## Job
Rewrite the entries beginning at the line containing "At what coordinates" and continuing through the last entry, renaming "Instagram icon" to "Instagram logo" and leaving everything else unchanged. Omit the pictures from your answer.

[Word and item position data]
>>>

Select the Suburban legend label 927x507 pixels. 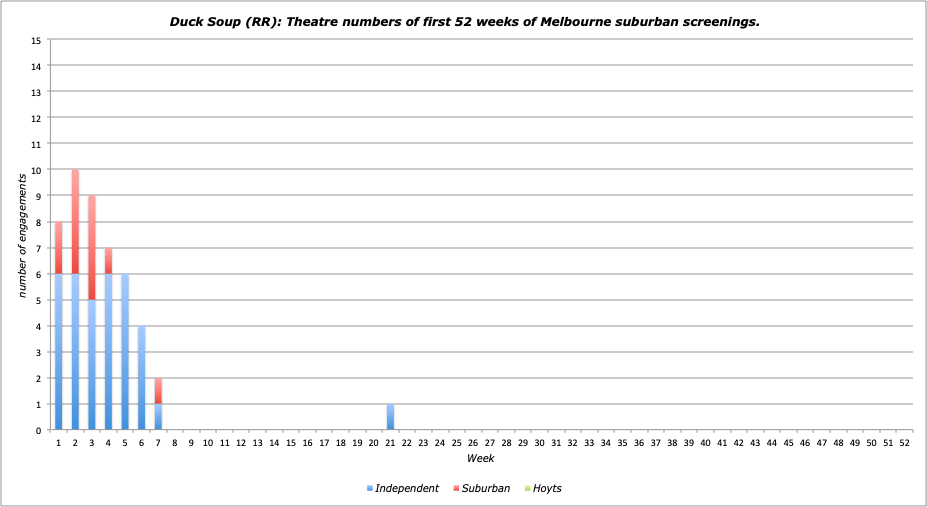point(486,489)
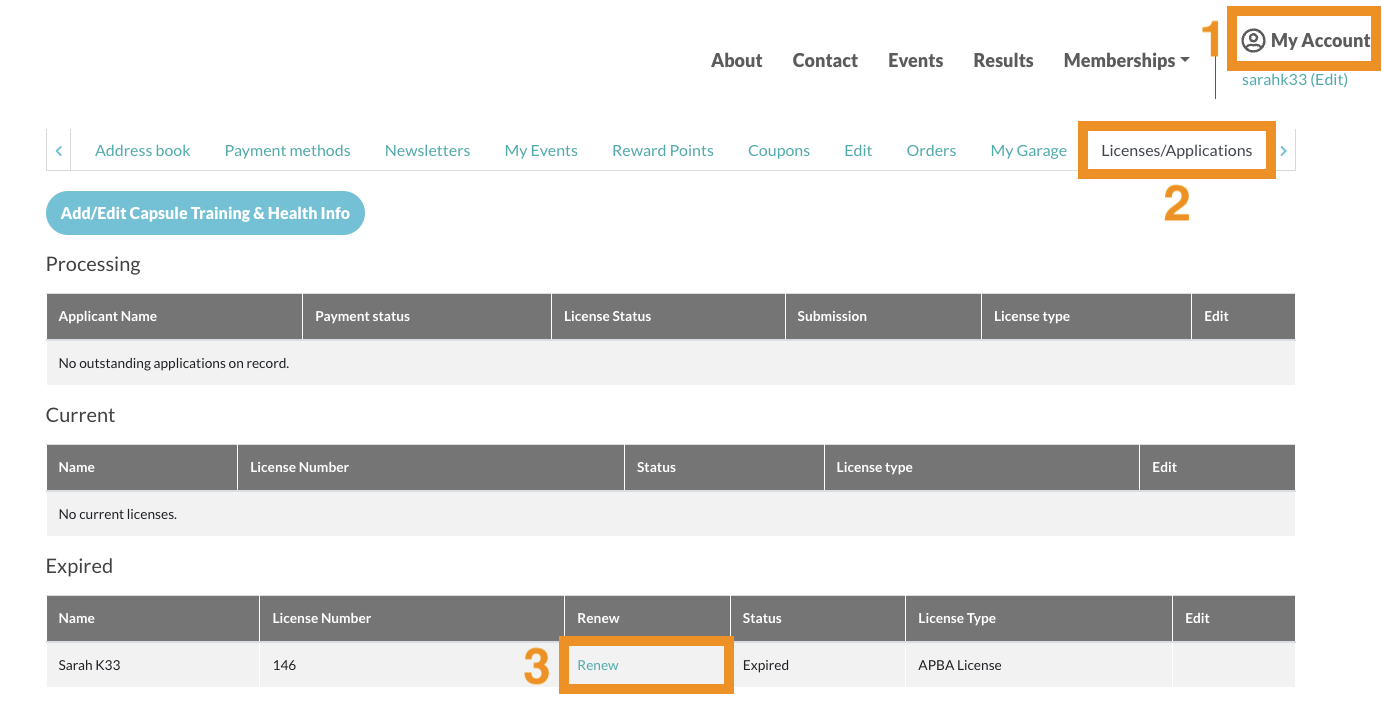Select the Orders tab

[x=931, y=151]
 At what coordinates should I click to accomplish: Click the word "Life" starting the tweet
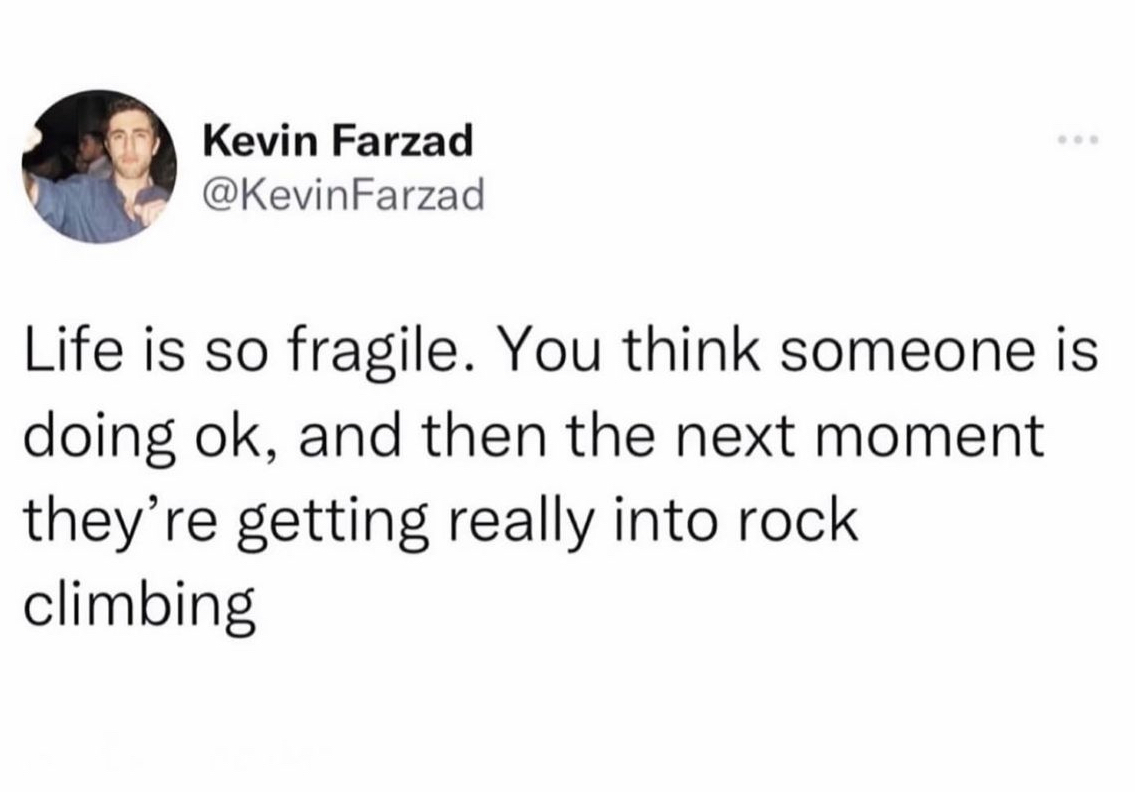point(67,353)
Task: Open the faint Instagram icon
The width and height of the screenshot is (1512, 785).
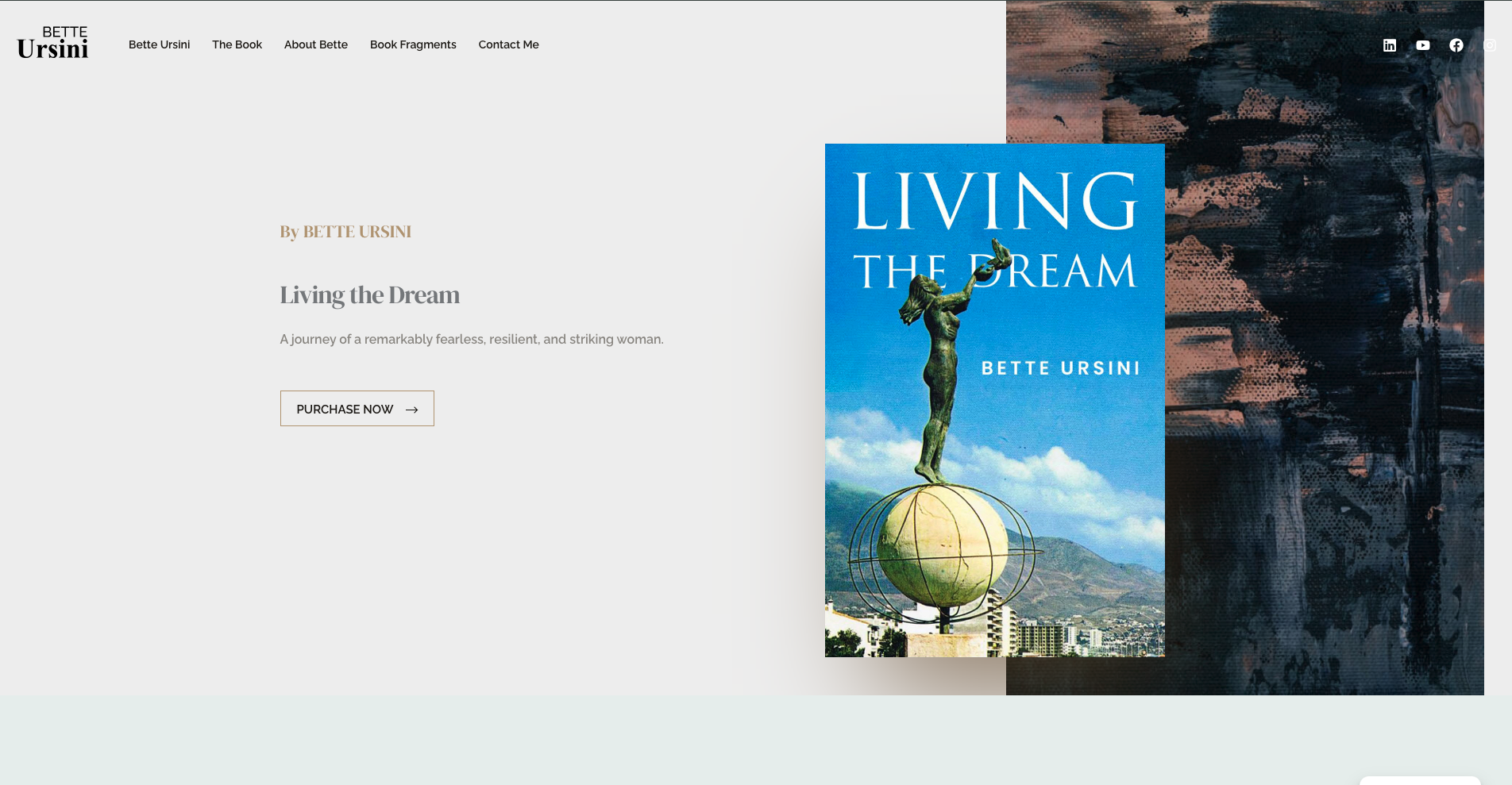Action: [x=1490, y=45]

<<<

## Output
 At what coordinates should I click to accomplish: Click the word "Life" starting the tweet
point(67,353)
Task: Open the faint Instagram logo
The width and height of the screenshot is (1512, 785).
Action: [x=1490, y=45]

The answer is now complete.